[TASK REQUIREMENTS] Restate word for word only the lines running from the one with "The height and" to the end of the data, both ends included. Omit any pictures.

[Records from a collection]
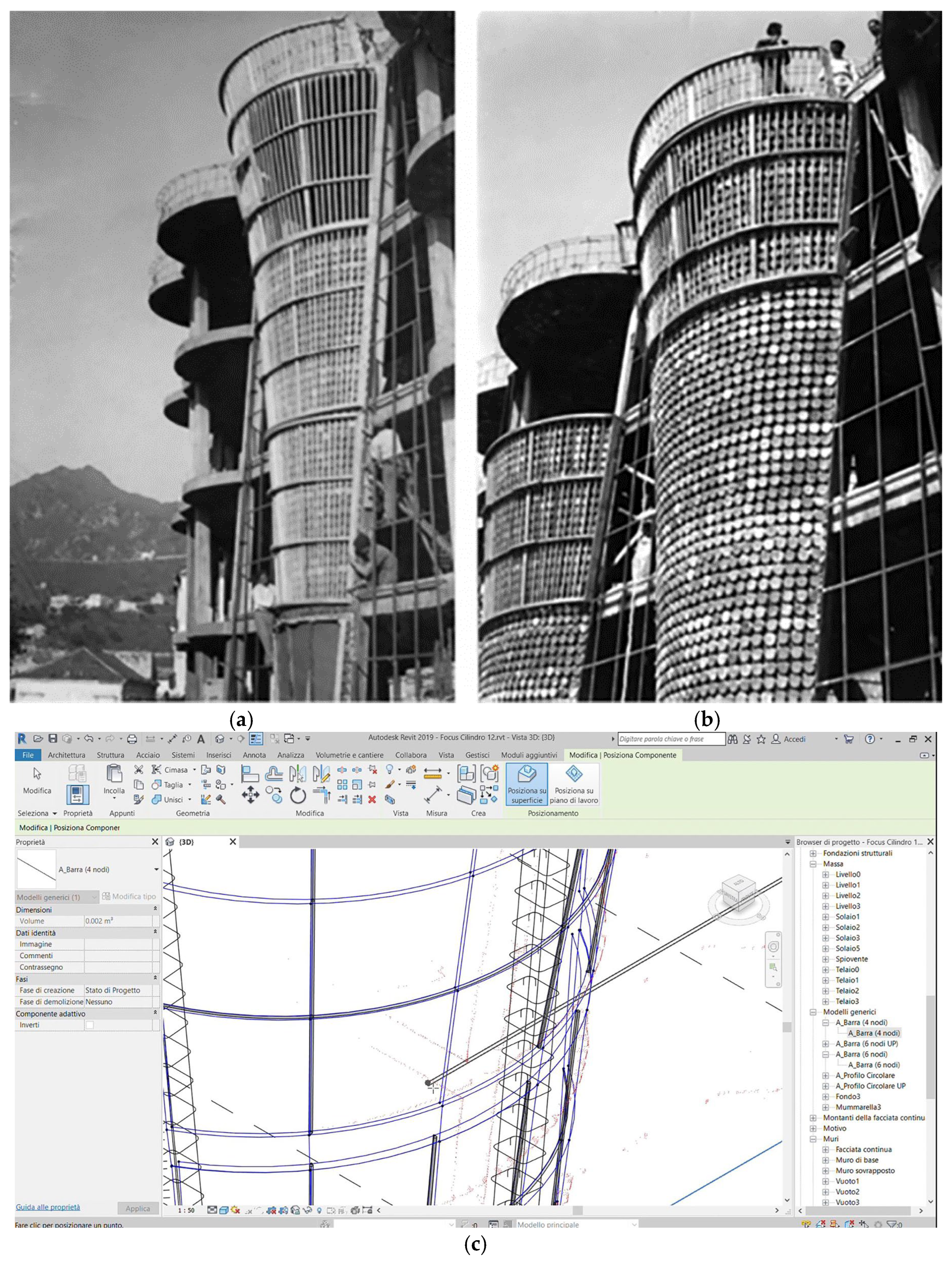Click the Save icon in quick access toolbar
Image resolution: width=952 pixels, height=1263 pixels.
click(x=53, y=739)
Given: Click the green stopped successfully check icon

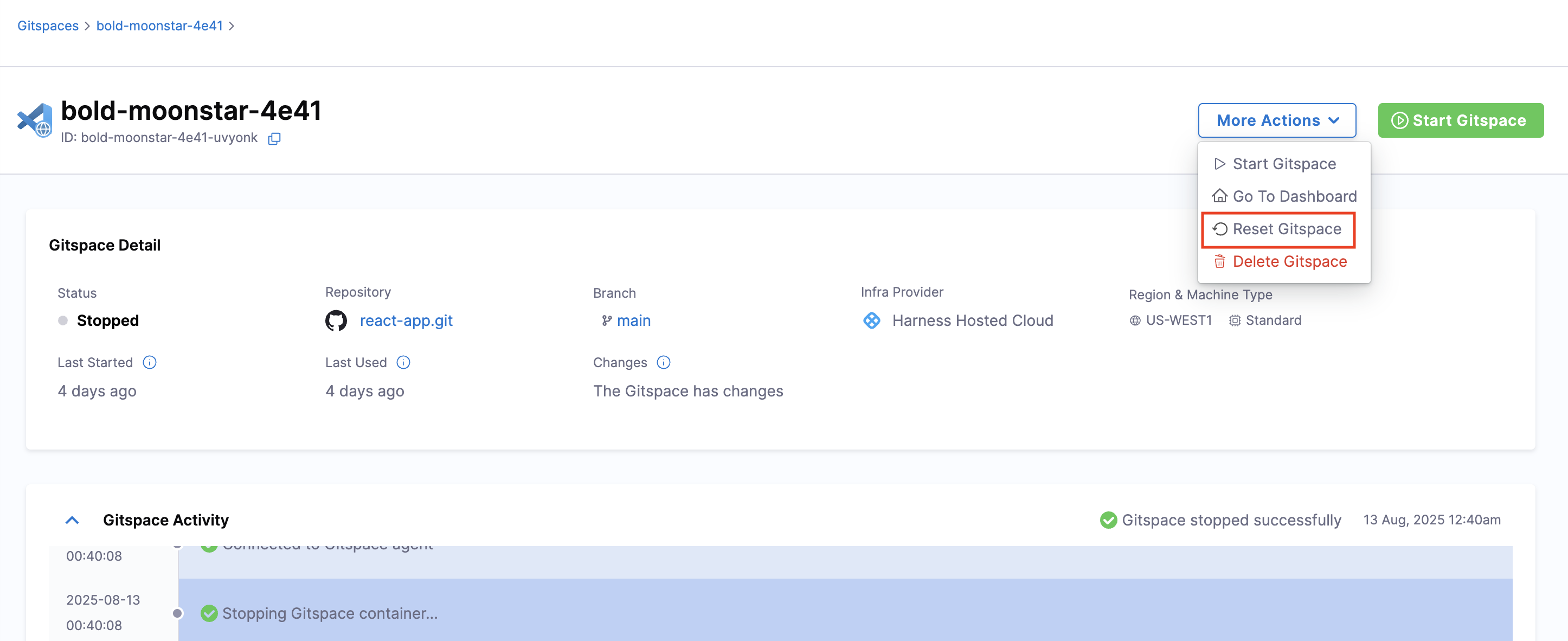Looking at the screenshot, I should tap(1108, 521).
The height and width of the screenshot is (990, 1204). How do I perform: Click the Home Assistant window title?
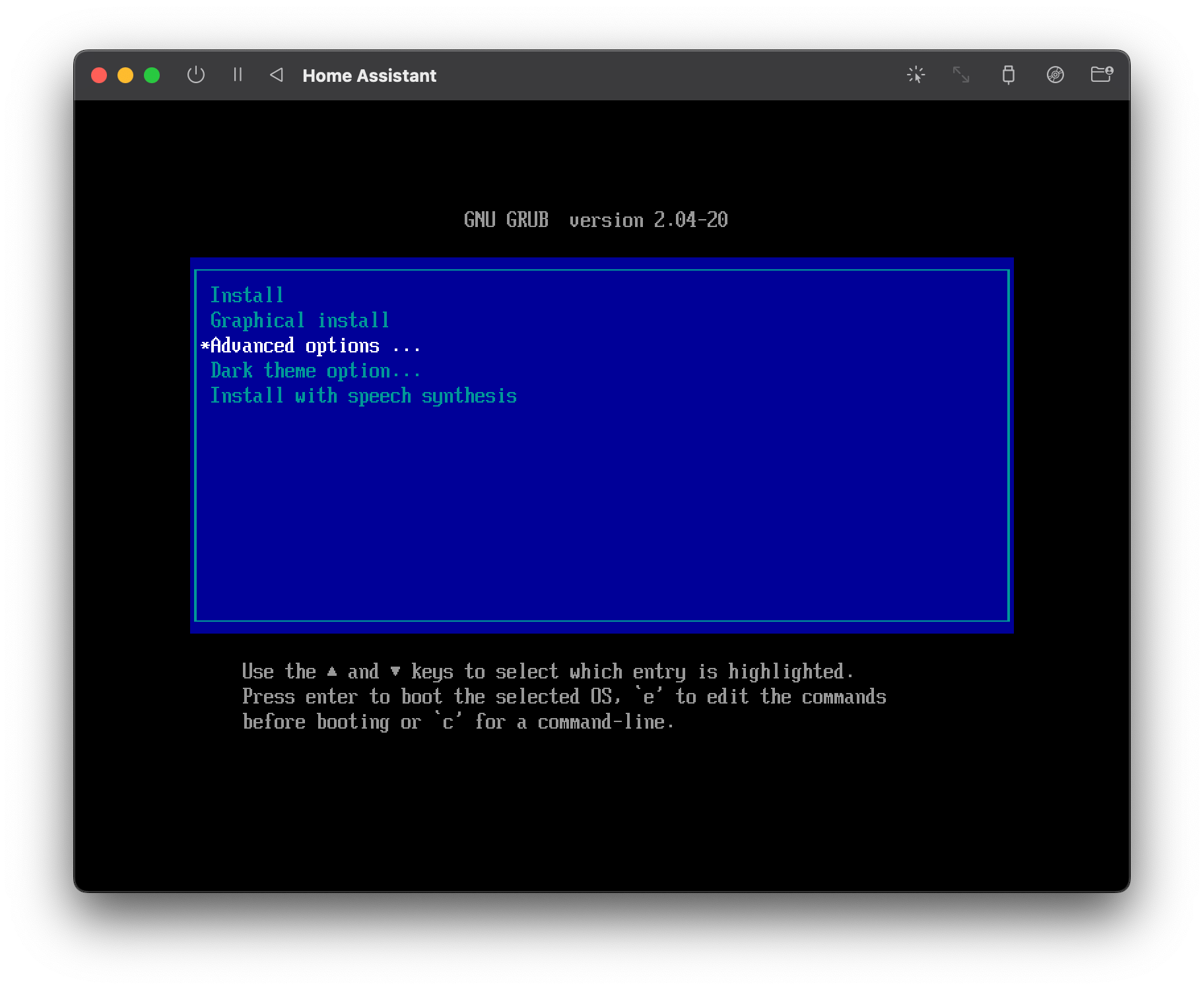click(x=369, y=75)
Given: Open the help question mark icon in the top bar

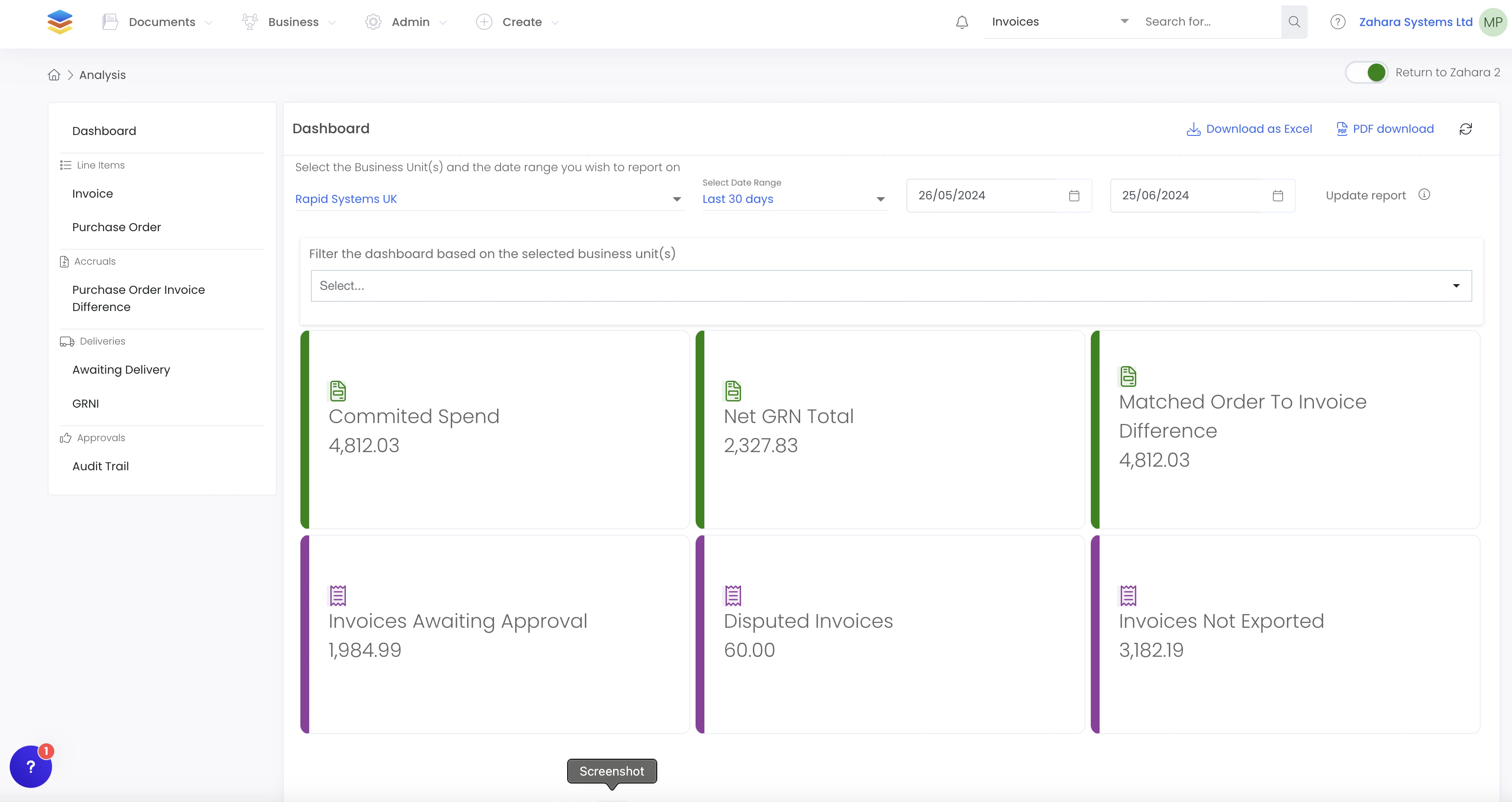Looking at the screenshot, I should pyautogui.click(x=1337, y=22).
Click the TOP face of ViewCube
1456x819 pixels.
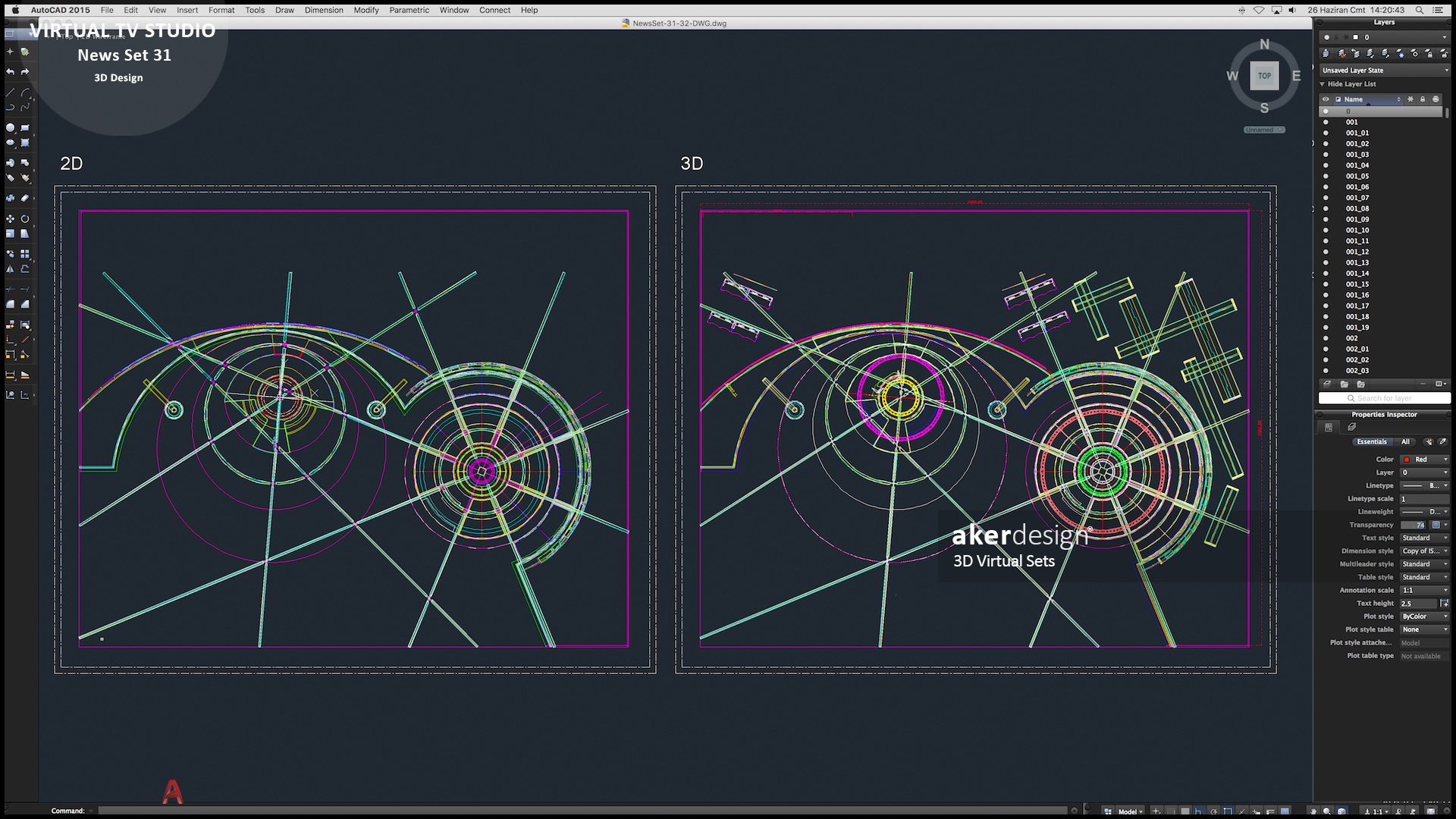pos(1264,76)
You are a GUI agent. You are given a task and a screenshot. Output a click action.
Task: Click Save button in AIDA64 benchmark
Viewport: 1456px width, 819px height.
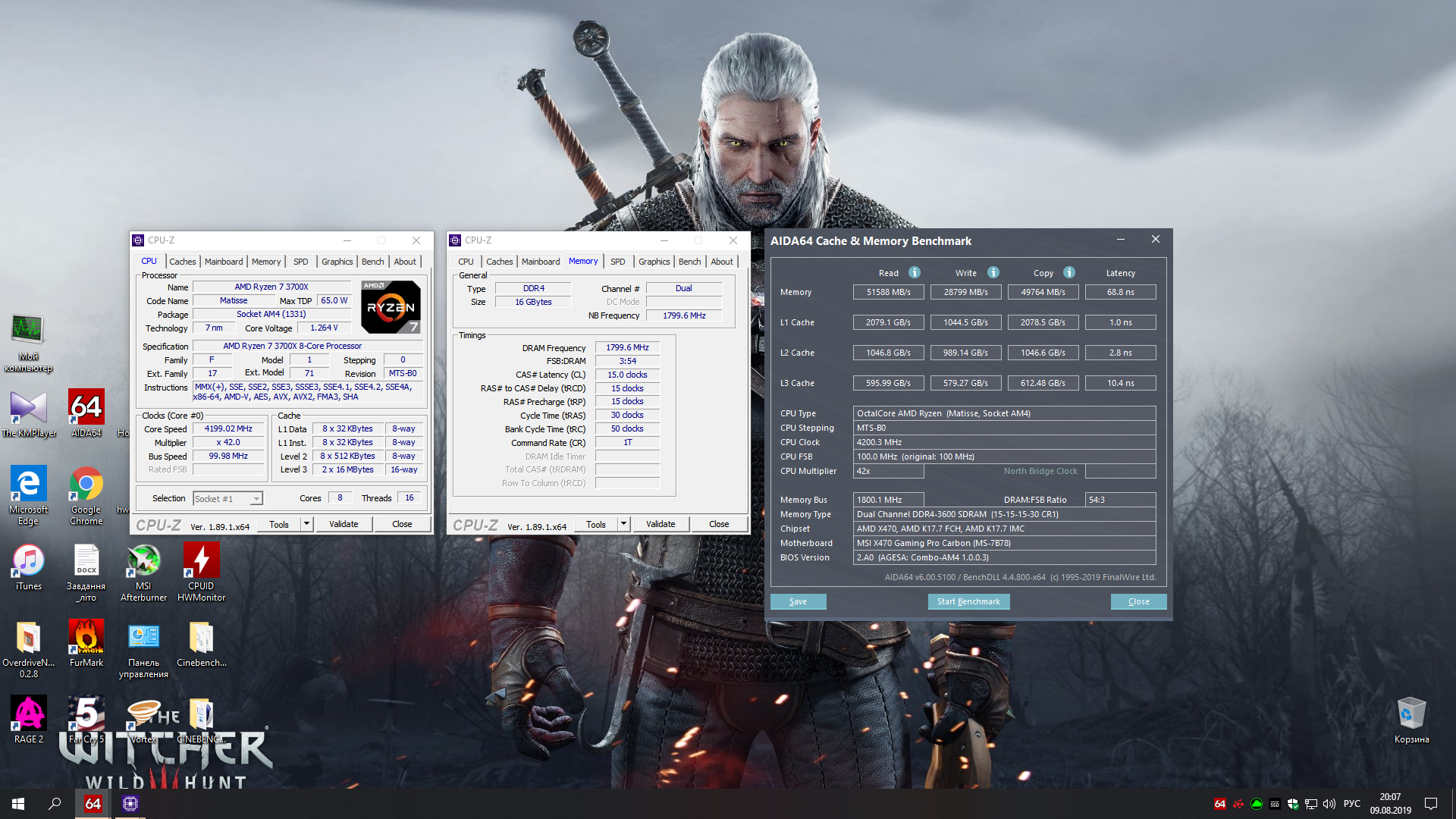point(798,601)
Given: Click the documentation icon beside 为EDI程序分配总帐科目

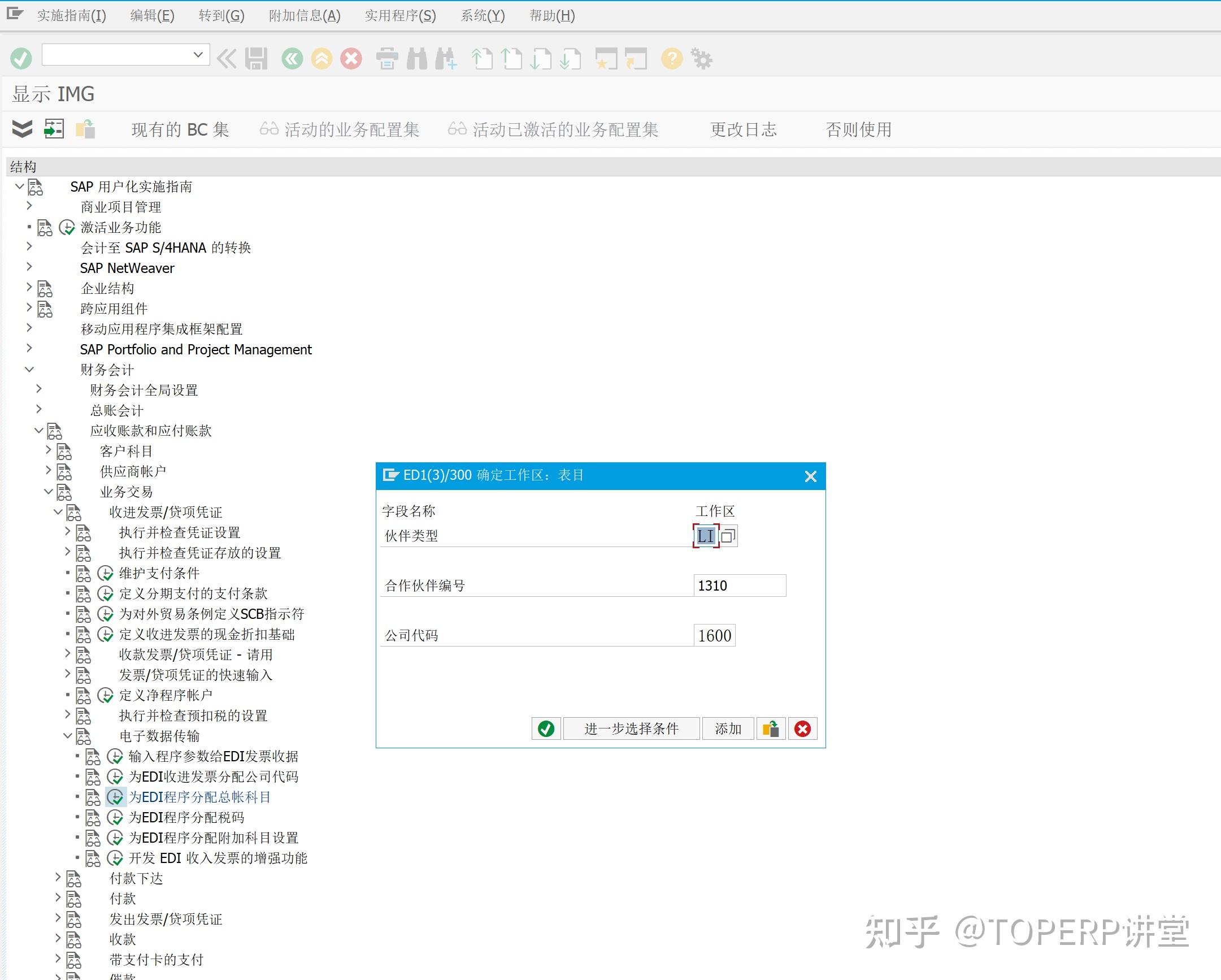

[EXPECTED ANSWER]
The height and width of the screenshot is (990, 1204). How do I perform: Click the Home Assistant window title?
click(x=369, y=75)
Given: Open the help question mark icon in the top bar

Looking at the screenshot, I should pyautogui.click(x=1337, y=22).
Click the TOP face of ViewCube
1456x819 pixels.
pos(1264,76)
You are a GUI agent. You are given a task and a screenshot. Output a click action.
Task: Click Save button in AIDA64 benchmark
Viewport: 1456px width, 819px height.
point(798,601)
Given: Click the documentation icon beside 为EDI程序分配总帐科目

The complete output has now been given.